**PAGE:**
start

Coming from a sped teacher's perspective, I would be horrified if I HAD to teach math that I was uncomfortable with. However, your situation looks like the sped teacher wants to teach. Have you really talked to her about the situation.good luck.

I was in a similar situation last year. Does the SPED teacher pull students to work in small groups? The teacher I worked with wasn't comfortable enough with the material to teach the material, so she mainly modified work and learned with the class. I felt bad, but we couldn't find another way to do it. I always shared answers with her so we both circulated to help for group work.

I don't know that what I have to say will help you much but anyway... Personally, I don't understand how being certified as a special education teacher qualifies a person to teach H.S. math, physics, government, or anything else. In my state, special education teachers must be dual certified to teach. So, if I wanted to co-teach a H.S. math class, I would have to have secondary math certification on top of my sped cert. To get the secondary math cert, I would need 30 college credits of math and a passing score on the H.S. math praxis. This makes sense to me. What does not make sense to me is expecting a sped teacher to be able to teach any or all parts of the H.S. curriculum just because s/he is certified in sped. I think your students would be best served if you, a certified math teacher, does the teaching.

Sometimes, however, I feel the weakest students really need the best/most clear explanations to succeed. I do give her my answer keys.

end

**WHAT THE TASK ASKS:** Rewrite the co-teaching discussion between "I don't know" and "does the teaching.", inclusive, replacing "praxis" with "licensing exam".

**DATASET EXCERPT:**
start

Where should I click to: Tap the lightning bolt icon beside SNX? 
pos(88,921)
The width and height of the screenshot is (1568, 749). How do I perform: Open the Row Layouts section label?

end

**SOLVED PROBLEM:**
I don't know that what I have to say will help you much but anyway... Personally, I don't understand how being certified as a special education teacher qualifies a person to teach H.S. math, physics, government, or anything else. In my state, special education teachers must be dual certified to teach. So, if I wanted to co-teach a H.S. math class, I would have to have secondary math certification on top of my sped cert. To get the secondary math cert, I would need 30 college credits of math and a passing score on the H.S. math licensing exam. This makes sense to me. What does not make sense to me is expecting a sped teacher to be able to teach any or all parts of the H.S. curriculum just because s/he is certified in sped. I think your students would be best served if you, a certified math teacher, does the teaching.